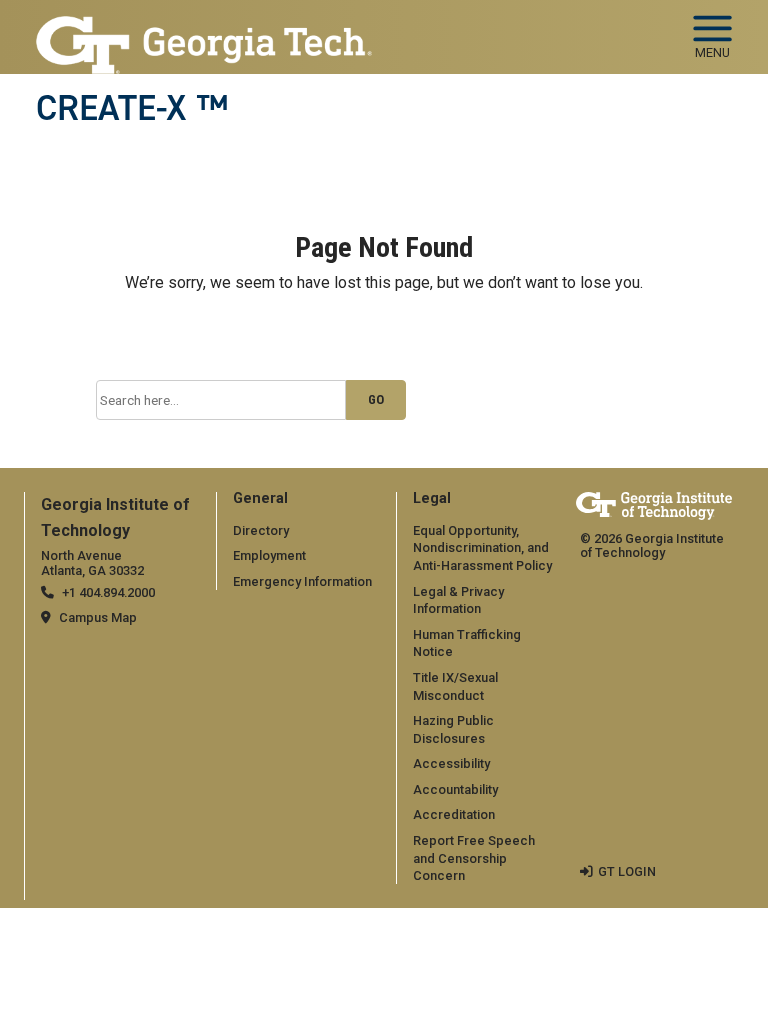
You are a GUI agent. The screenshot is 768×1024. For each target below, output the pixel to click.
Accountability (455, 789)
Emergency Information (302, 581)
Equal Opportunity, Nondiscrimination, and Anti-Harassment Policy (482, 548)
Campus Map (98, 617)
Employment (269, 555)
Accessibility (451, 763)
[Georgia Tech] (654, 505)
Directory (261, 530)
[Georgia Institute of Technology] (204, 28)
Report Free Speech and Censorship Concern (474, 858)
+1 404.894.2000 (108, 592)
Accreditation (454, 814)
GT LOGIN (627, 871)
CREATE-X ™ (132, 108)
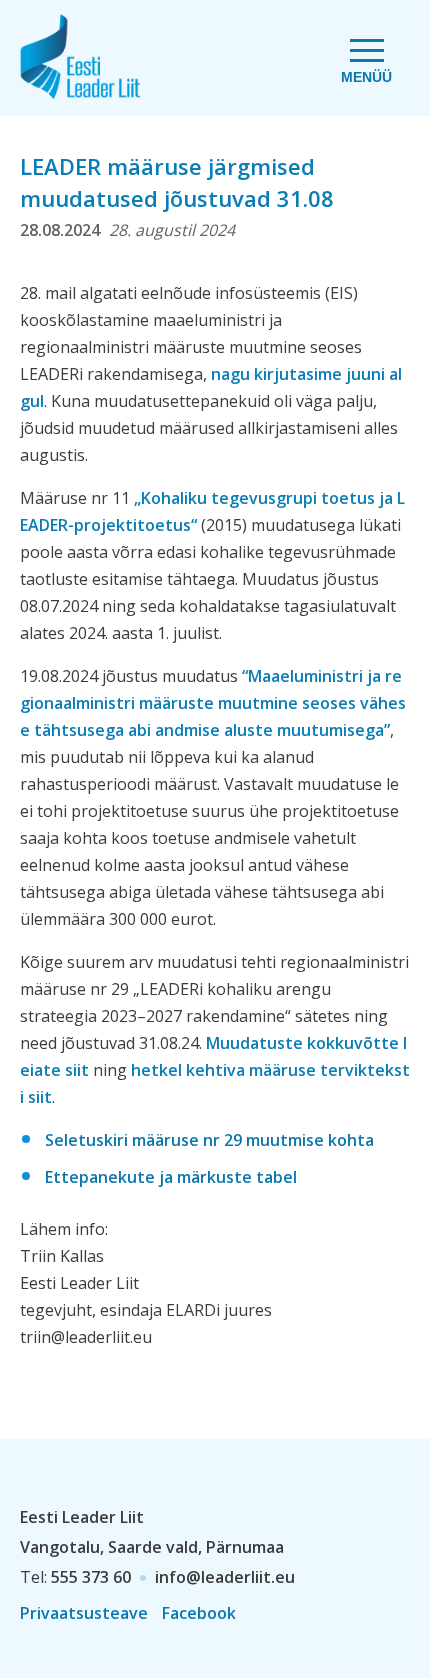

**WHAT IS EXPECTED:**
Write out the entries again, word for word. No images.

**WRITTEN ANSWER:**
You are a GUI agent. The screenshot is 768×1024. For each target below, output the pixel to click.
Accountability (455, 789)
Emergency Information (302, 581)
Equal Opportunity, Nondiscrimination, and Anti-Harassment Policy (482, 548)
Campus Map (98, 617)
Employment (269, 555)
Accessibility (451, 763)
[Georgia Tech] (654, 505)
Directory (261, 530)
[Georgia Institute of Technology] (204, 28)
Report Free Speech and Censorship Concern (474, 858)
+1 404.894.2000 (108, 592)
Accreditation (454, 814)
GT LOGIN (627, 871)
CREATE-X ™ (132, 108)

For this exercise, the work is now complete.